Predock’s building designs range in scale from the famed Turtle Creek House, built in 1993 for bird enthusiasts on a prehistoric trail in Texas, to Petco Park, a $285 million ballpark for the San Diego Padres. His design reinvents the concept of a stadium with numerous features not ordinarily found in sports complexes such as exterior surfaces that mirror the city’s physical features and a public park.
His celebrated designs also include numerous civic, educational and performing arts structures.
“Predock’s buildings grow out of their unique landscapes, creating, at the same time, symbols that are fearlessly expressive and sincere, simultaneously complex and guileless,” said Howorth.
The AIA medal lifted Predock’s work alongside his field’s most accomplished practitioners, including Thomas Jefferson, Frank Lloyd Wright, Le Corbusier, Louis Khan, and I.M. Pei.
The lengthy list of prestigious awards Predock has earned, and the designs that merited them, includes: the American Architecture Award, Pima Community College Learning Center, Green Valley, Ariz.; GSA Design Award, U. S. Federal Courthouse, El Paso, Texas; the Tucker Architectural Awards, Shadow House, Santa Fe, N.M.; the AIA Western Mountain Region Honor Award, Robert Hoag Rawlings Public Library, Pueblo, Colo., and the Spencer Theater for the Performing Arts, Alto, N.M.
Born in 1936 in Lebanon, Missouri, he became entranced with the landscape of the American Southwest as a design student at the University of New Mexico in Albuquerque.
“New Mexico has formed my experience in an all-pervasive sense,” he said. “I don't think of it as a region.
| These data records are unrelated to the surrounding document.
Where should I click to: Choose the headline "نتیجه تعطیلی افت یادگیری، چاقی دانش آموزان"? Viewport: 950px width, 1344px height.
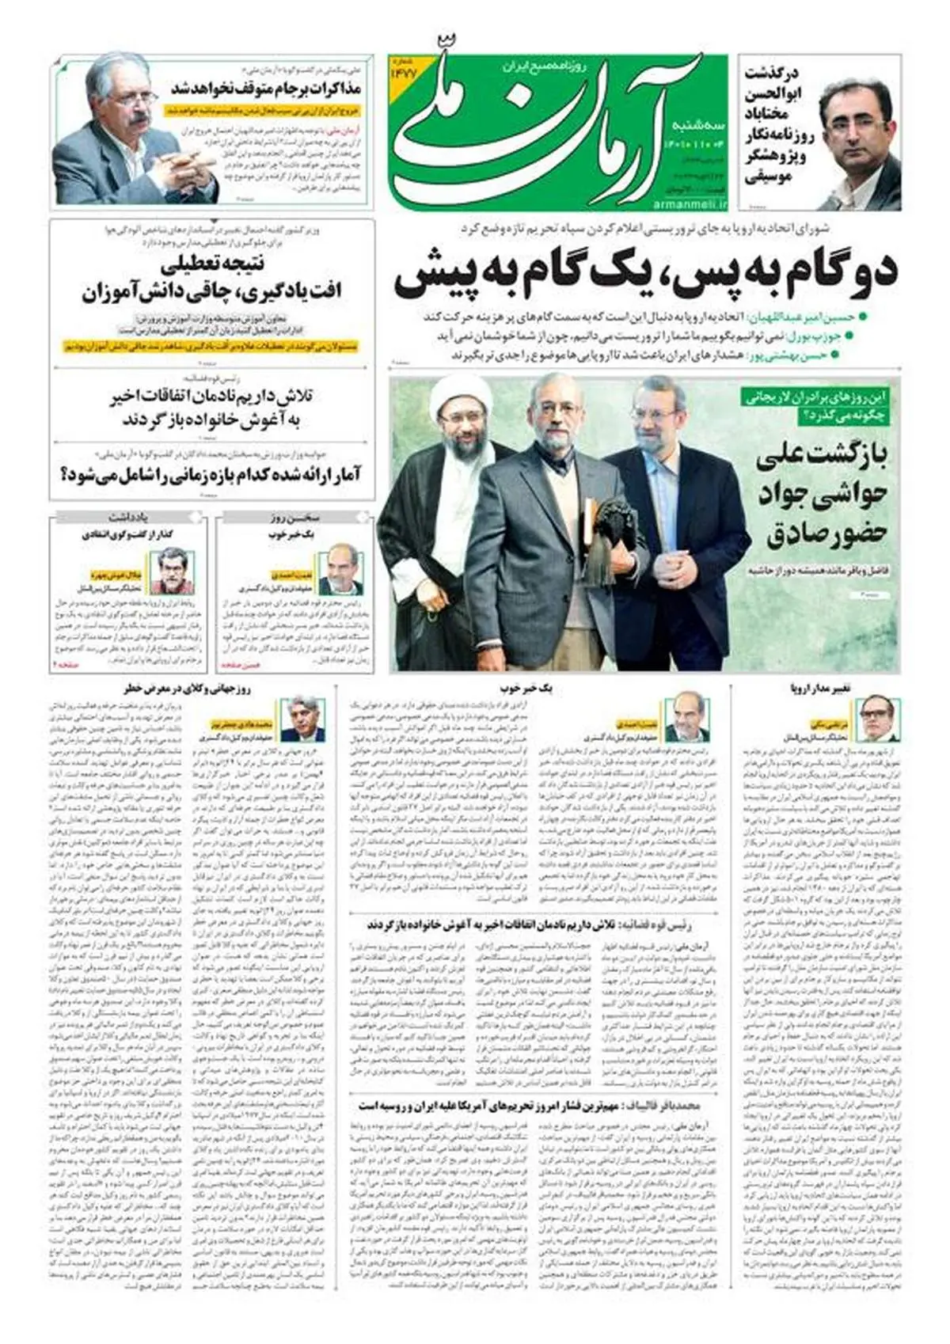212,279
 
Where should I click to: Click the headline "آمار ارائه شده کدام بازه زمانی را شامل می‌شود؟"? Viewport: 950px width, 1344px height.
211,475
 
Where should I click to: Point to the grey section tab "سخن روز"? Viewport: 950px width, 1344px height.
294,518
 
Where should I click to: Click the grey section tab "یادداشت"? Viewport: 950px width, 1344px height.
128,518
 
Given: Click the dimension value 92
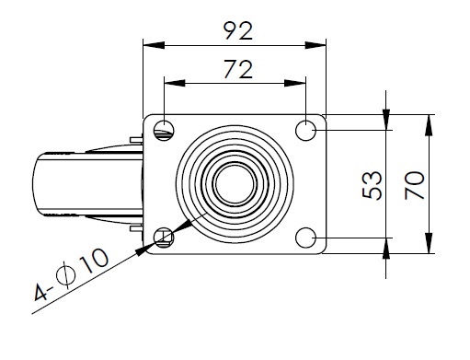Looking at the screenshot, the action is coord(238,30).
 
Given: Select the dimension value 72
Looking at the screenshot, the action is coord(238,69).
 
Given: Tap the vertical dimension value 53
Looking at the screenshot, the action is coord(373,185).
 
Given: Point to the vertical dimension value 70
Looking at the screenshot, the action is coord(415,185).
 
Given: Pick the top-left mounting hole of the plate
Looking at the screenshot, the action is coord(164,131).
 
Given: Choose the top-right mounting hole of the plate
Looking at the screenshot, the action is coord(305,131).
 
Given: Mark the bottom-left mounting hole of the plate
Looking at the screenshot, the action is coord(164,238).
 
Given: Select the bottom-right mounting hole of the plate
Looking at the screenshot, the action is coord(305,238).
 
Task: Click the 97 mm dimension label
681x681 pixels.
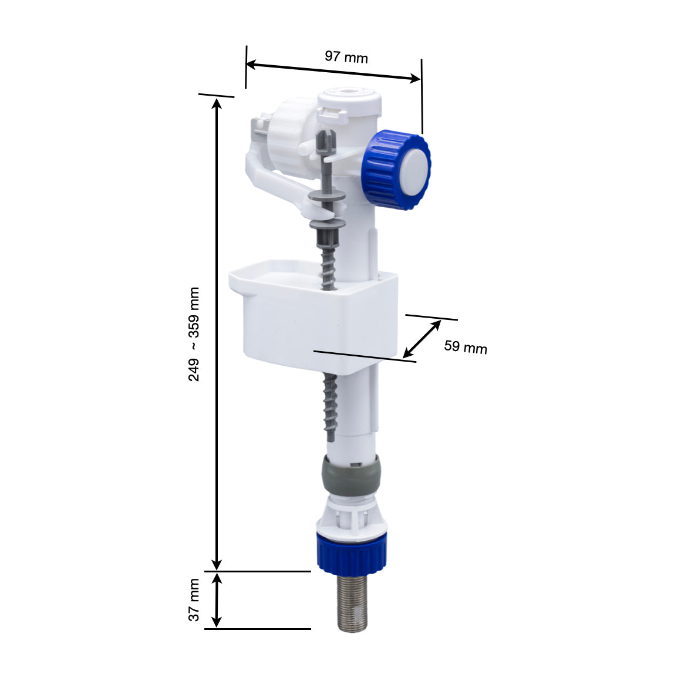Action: [346, 57]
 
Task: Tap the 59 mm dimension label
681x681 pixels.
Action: [466, 347]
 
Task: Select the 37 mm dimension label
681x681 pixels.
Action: [194, 600]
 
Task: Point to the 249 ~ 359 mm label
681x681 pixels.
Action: [194, 334]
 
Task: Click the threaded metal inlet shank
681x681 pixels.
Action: [352, 602]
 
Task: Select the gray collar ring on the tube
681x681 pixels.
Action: [350, 476]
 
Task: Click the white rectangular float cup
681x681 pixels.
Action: [313, 315]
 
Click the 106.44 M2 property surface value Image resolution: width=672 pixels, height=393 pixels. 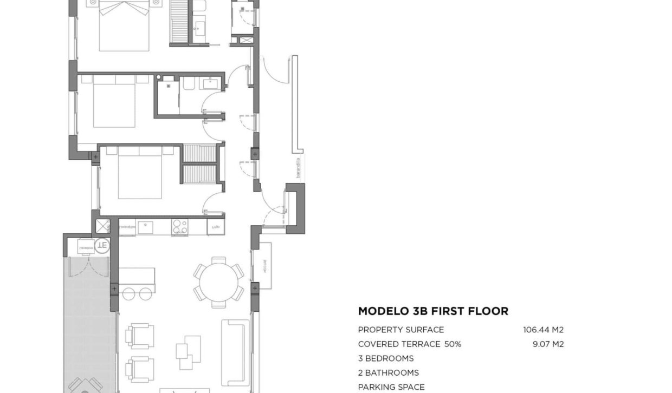(543, 330)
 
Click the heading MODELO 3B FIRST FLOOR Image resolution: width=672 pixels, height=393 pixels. (433, 311)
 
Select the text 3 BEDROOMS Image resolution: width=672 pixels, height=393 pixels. (385, 358)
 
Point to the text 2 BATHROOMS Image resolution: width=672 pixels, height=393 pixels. (388, 372)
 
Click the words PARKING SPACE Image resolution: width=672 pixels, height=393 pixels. (391, 387)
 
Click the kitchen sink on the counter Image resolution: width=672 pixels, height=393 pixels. (145, 227)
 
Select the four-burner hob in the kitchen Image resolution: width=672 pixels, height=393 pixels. (179, 227)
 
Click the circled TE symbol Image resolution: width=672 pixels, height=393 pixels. (102, 246)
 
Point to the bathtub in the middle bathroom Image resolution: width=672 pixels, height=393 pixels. (190, 84)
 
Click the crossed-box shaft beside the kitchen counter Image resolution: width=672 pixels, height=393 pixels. (102, 226)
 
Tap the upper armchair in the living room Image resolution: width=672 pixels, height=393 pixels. (140, 336)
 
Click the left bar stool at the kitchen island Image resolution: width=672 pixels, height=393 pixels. (128, 293)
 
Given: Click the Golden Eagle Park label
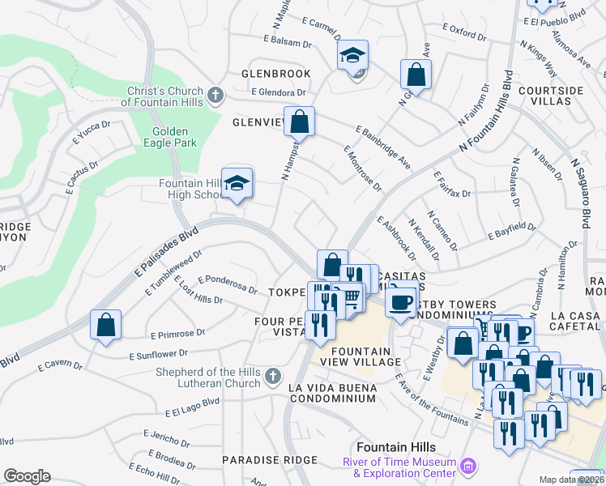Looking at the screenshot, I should click(169, 137).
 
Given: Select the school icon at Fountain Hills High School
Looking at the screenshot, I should click(237, 184).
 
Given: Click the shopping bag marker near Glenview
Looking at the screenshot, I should click(299, 122).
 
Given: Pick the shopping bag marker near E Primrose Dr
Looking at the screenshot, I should click(105, 326).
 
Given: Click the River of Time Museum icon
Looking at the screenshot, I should click(467, 467).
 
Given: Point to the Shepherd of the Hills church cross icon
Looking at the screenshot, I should click(273, 376).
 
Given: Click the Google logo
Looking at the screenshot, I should click(27, 476).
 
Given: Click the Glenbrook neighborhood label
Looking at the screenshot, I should click(276, 74).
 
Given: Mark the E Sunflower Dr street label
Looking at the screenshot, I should click(158, 354).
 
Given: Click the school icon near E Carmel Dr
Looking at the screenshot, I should click(352, 56).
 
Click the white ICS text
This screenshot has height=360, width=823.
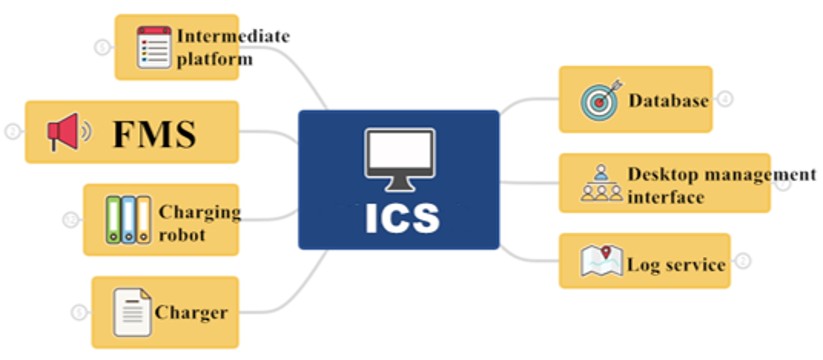402,218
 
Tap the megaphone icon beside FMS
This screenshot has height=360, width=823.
69,132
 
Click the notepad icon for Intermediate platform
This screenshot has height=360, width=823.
154,47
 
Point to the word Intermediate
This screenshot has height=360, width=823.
233,36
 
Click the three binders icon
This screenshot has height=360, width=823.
128,220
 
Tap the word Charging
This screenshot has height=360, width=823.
199,213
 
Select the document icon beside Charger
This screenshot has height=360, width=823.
132,312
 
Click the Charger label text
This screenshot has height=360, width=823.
191,313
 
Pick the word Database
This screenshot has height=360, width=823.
669,100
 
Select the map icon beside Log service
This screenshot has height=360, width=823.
602,260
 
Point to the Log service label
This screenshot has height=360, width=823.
677,264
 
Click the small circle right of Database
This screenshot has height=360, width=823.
725,99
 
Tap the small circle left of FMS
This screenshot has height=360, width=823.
13,132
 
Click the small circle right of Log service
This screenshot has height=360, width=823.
742,261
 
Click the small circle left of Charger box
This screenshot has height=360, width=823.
79,313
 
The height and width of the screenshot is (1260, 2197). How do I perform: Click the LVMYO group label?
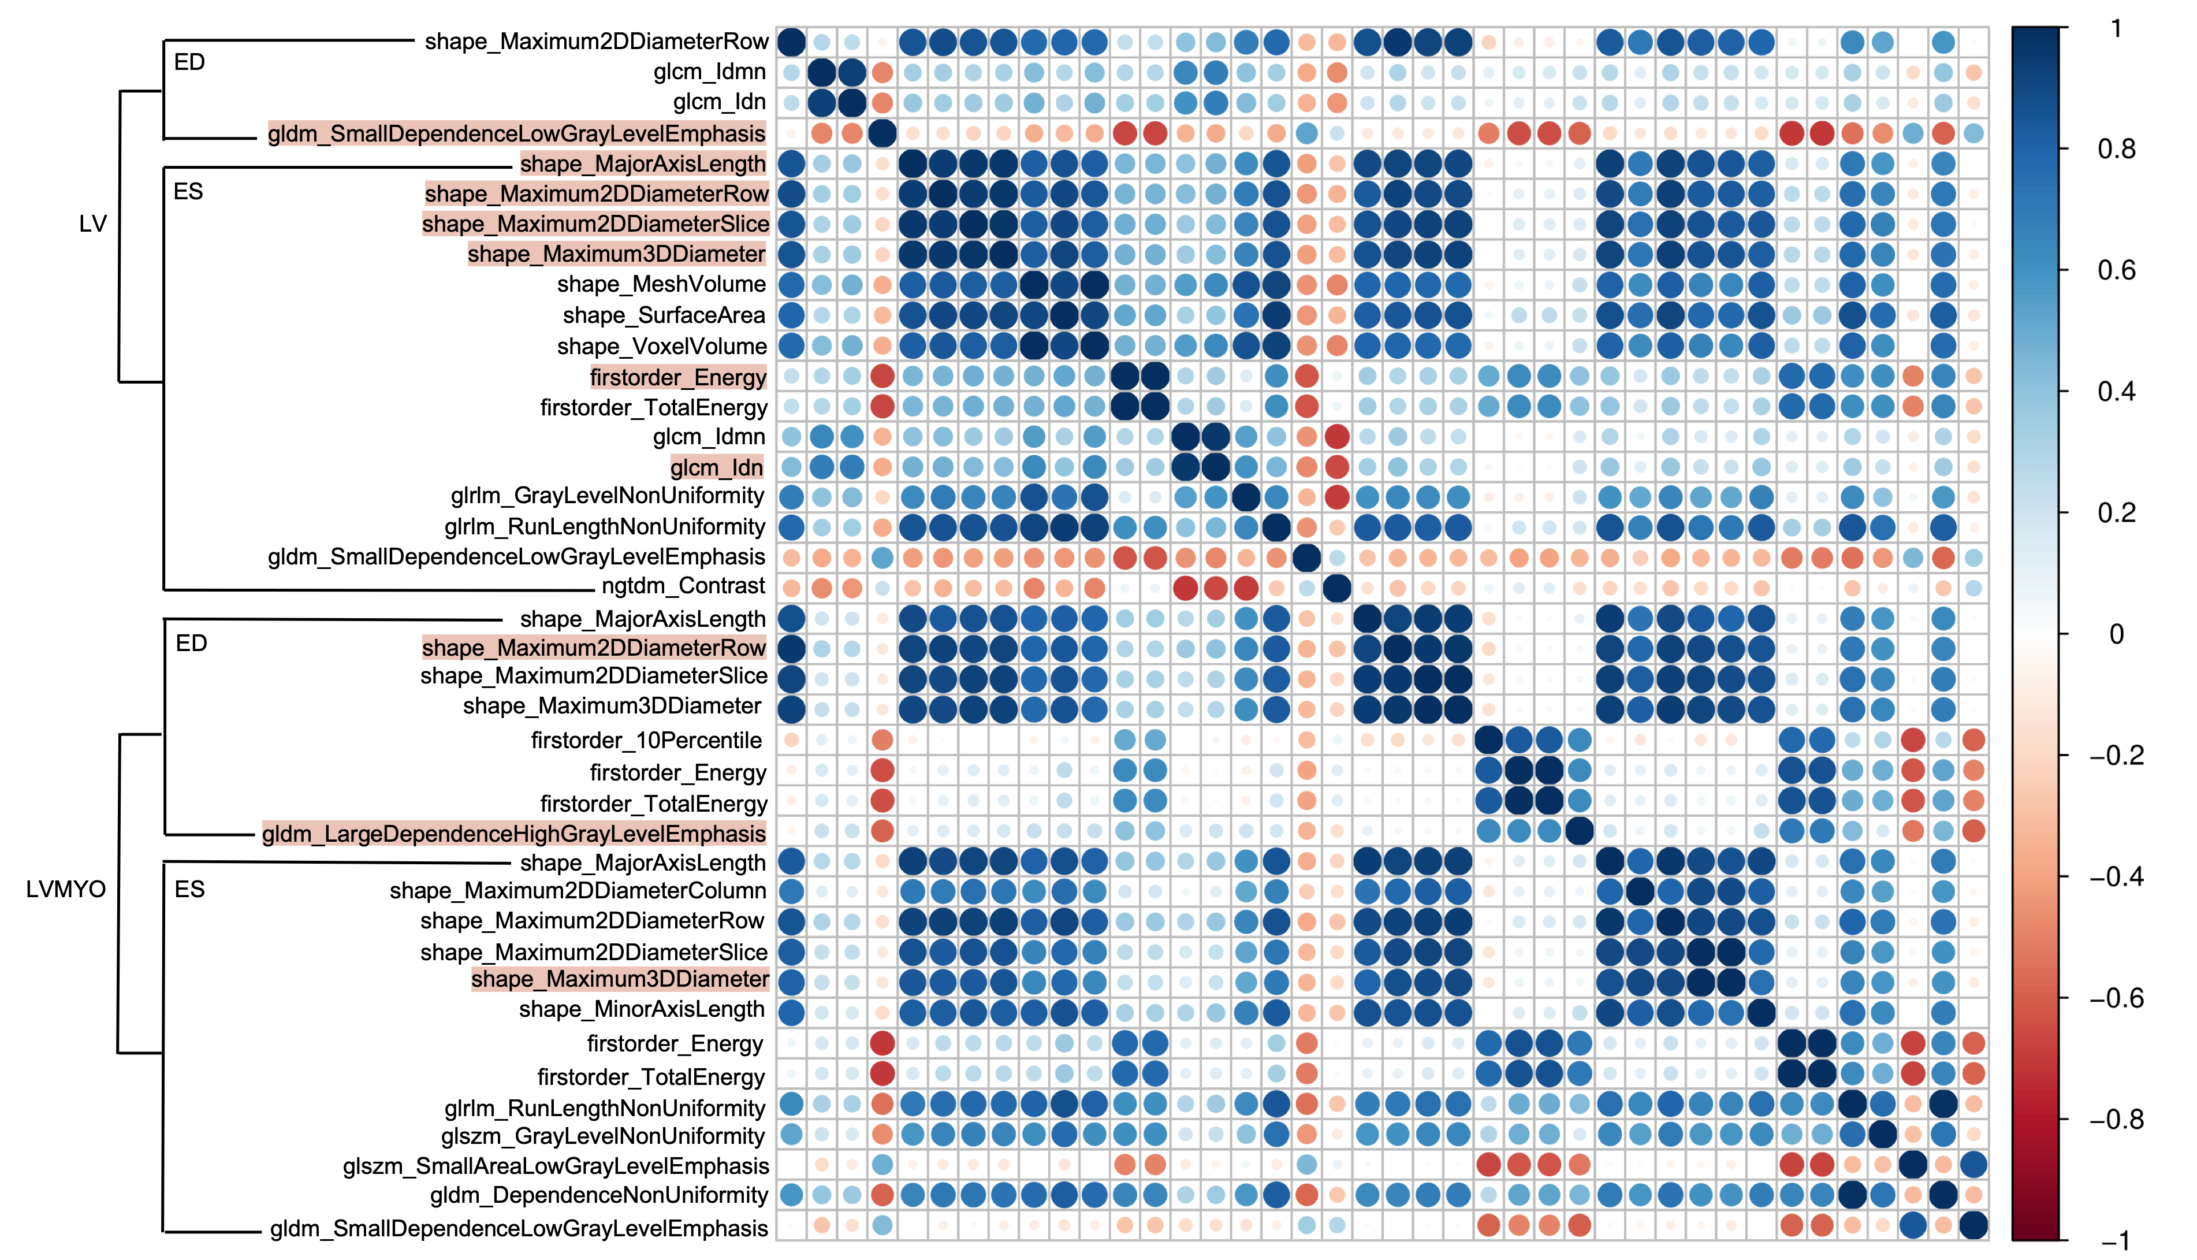coord(66,890)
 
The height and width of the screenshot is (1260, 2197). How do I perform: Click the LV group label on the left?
coord(92,224)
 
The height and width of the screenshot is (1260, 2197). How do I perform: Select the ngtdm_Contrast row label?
coord(683,587)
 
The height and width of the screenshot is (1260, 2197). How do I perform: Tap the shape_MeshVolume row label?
coord(662,285)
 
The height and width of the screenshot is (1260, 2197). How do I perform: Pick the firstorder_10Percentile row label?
coord(646,741)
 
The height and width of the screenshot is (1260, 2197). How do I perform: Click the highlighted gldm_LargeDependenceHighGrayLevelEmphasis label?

I think of it as a force that has entered my system, a force that is composed of many things.”
Design lessons learned in the Southwest apply anywhere in the world, he said. “My regionalism is portable.”
Predock, who earned a Bachelor of Architecture at Columbia University in 1962, founded a firm, Albuquerque-based Antoine Predock Architect, in 1967. The firm also maintains studios in Los Angeles and Taiwan.